Page excerpt:

┏━━

I know the supply chain software industry well, which means both the good and the bad, and we’ve have frequently commented on both here at SCDigest. But after visiting at these and other events and talking to many users, sometimes over cocktails where I can really draw out the best comments, I think there are some very positive and interesting trends overall.

  • As Vendors Mature, They Are (Finally) More Focused on Implementation Success: Why so many vendors for so long didn’t really put the effort and focus on making their implementations better, less painful, and less expensive remains a mystery to me. I could cite a number of factors: loss of talent in implementation teams, disconnects in the delivery process, resources spread too thin, too much emphasis on product development, etc., but clearly this has been a big issue for many years.

In past conferences across many vendors, I have perennially heard promises and commitments to make things better – often with little real result.

┗━━

Given task 1: Change "dropdown arrow" to "dropdown menu" in the stretch of records from the line containing "Task: Open Video Settings from the menu" through the end of the records, leaving everything else unchanged.

Extracted data entries

┏━━

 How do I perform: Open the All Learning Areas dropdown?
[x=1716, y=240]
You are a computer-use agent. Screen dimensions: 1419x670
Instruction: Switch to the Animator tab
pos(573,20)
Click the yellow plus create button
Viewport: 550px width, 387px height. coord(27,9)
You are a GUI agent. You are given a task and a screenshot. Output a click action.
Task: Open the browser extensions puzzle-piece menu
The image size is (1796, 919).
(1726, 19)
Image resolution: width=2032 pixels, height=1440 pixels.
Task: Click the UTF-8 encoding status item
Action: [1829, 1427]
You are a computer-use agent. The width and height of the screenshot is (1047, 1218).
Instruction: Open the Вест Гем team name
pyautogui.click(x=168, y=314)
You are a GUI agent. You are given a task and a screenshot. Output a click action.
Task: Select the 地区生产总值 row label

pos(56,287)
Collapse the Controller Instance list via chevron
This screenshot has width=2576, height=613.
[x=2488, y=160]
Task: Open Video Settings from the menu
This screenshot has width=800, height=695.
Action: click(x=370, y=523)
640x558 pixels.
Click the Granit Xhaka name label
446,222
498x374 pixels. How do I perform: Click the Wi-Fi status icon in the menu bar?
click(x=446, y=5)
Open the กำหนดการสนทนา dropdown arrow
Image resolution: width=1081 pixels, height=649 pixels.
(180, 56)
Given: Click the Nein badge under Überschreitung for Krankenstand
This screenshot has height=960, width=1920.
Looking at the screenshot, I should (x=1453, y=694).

┗━━

Given task 2: List the factors the supply chain software excerpt names as ones it could cite for vendors' lack of focus on implementation.

Correct response 1:
Task: Open Video Settings from the menu
This screenshot has width=800, height=695.
Action: click(x=370, y=523)
640x558 pixels.
Click the Granit Xhaka name label
446,222
498x374 pixels. How do I perform: Click the Wi-Fi status icon in the menu bar?
click(x=446, y=5)
Open the กำหนดการสนทนา dropdown menu
Image resolution: width=1081 pixels, height=649 pixels.
(180, 56)
Given: Click the Nein badge under Überschreitung for Krankenstand
This screenshot has height=960, width=1920.
Looking at the screenshot, I should (x=1453, y=694).

Correct response 2:
- loss of talent in implementation teams
- disconnects in the delivery process
- resources spread too thin
- too much emphasis on product development